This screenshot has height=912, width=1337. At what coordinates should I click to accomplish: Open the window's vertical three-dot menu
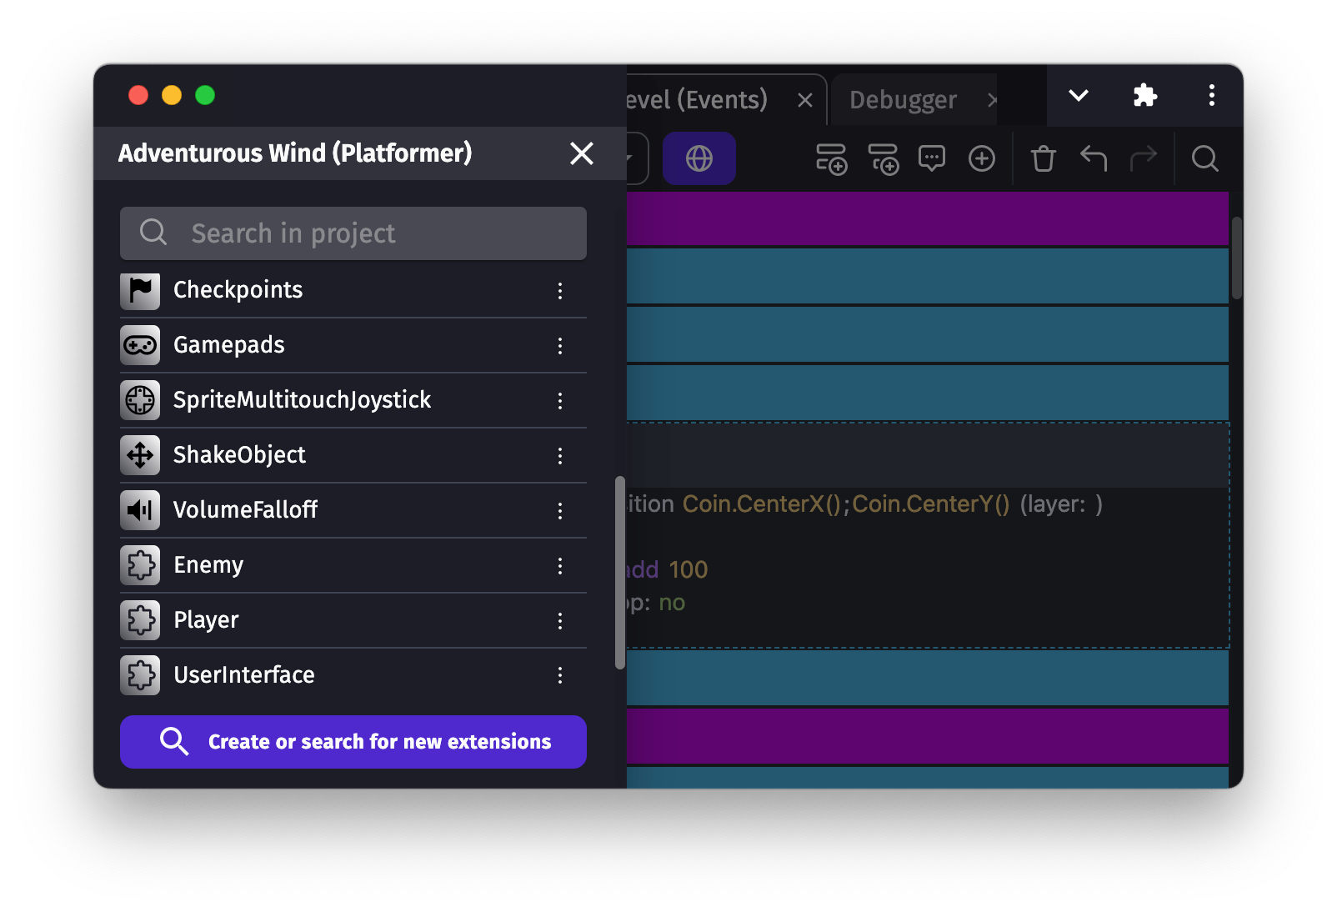(1211, 96)
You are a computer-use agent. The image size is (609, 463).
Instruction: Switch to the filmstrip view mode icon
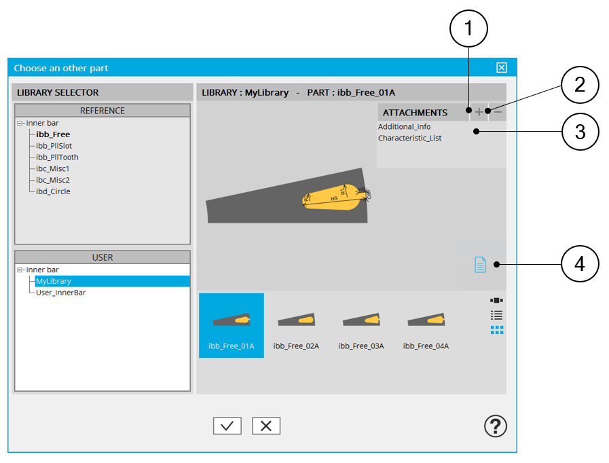pyautogui.click(x=496, y=300)
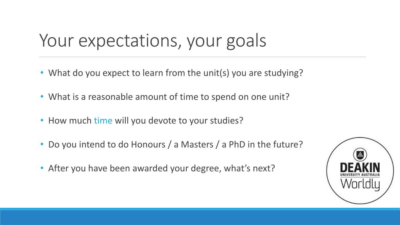Click the word 'PhD' in the fourth bullet
Screen dimensions: 400x225
click(x=237, y=145)
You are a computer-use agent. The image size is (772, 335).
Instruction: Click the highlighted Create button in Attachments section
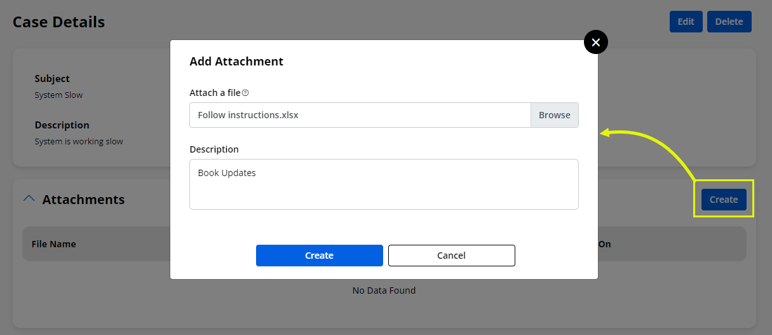pyautogui.click(x=723, y=200)
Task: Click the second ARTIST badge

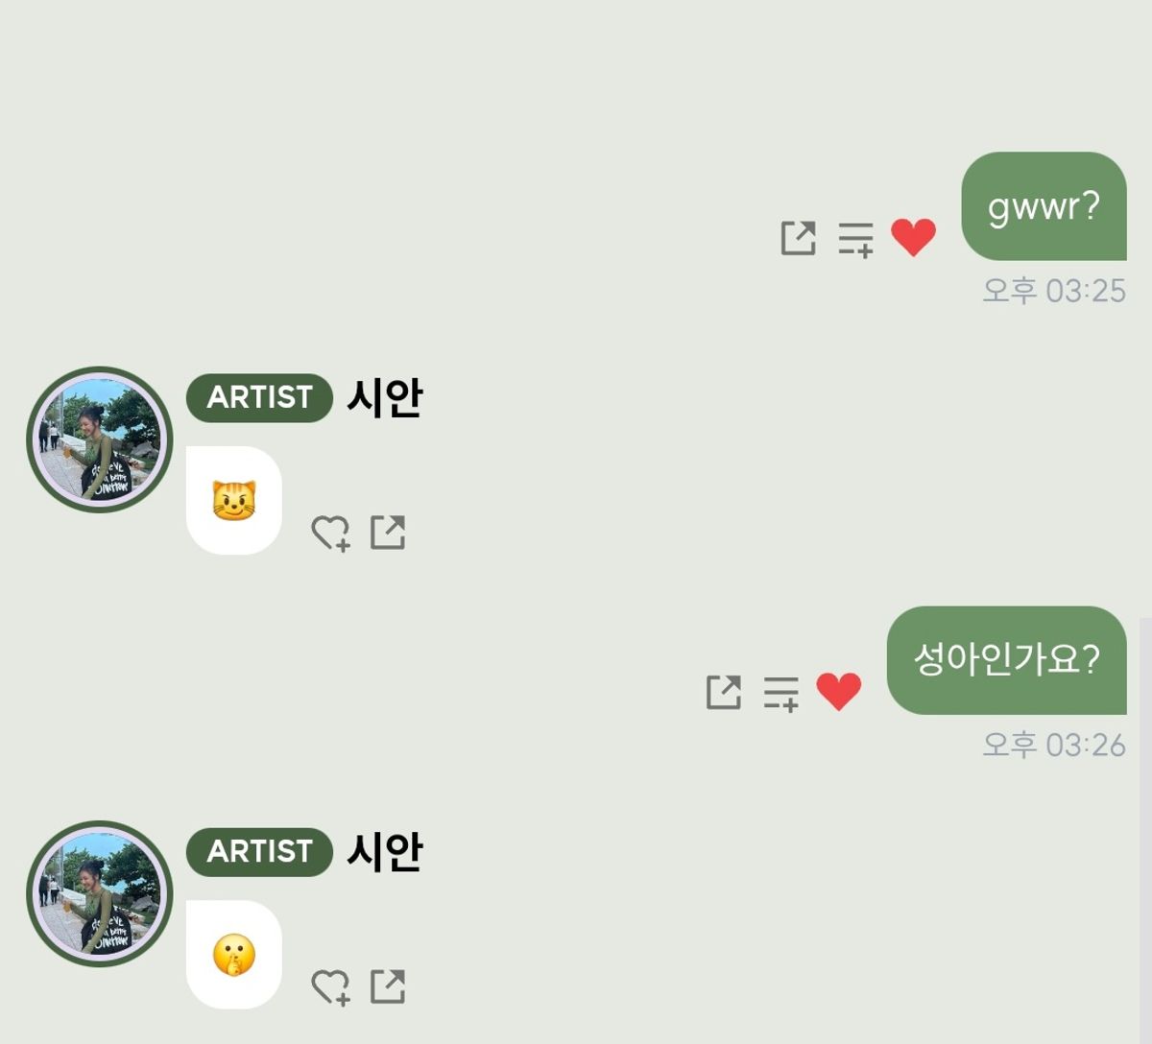Action: (x=259, y=852)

------------

#### [Task item]
Pictures do not go in the copy. Write out exactly the lines from the line containing "You are a computer-use agent. The image size is (609, 463)." through the last line of the listing.

#### [Written answer]
You are a computer-use agent. The image size is (609, 463).
Instruction: Switch to the filmstrip view mode icon
pyautogui.click(x=496, y=300)
Click the word 'PhD' in the fourth bullet
Screen dimensions: 400x225
click(x=237, y=145)
You are a computer-use agent. The image size is (772, 335).
Instruction: Click the highlighted Create button in Attachments section
pyautogui.click(x=723, y=200)
Task: Click the second ARTIST badge

Action: (x=259, y=852)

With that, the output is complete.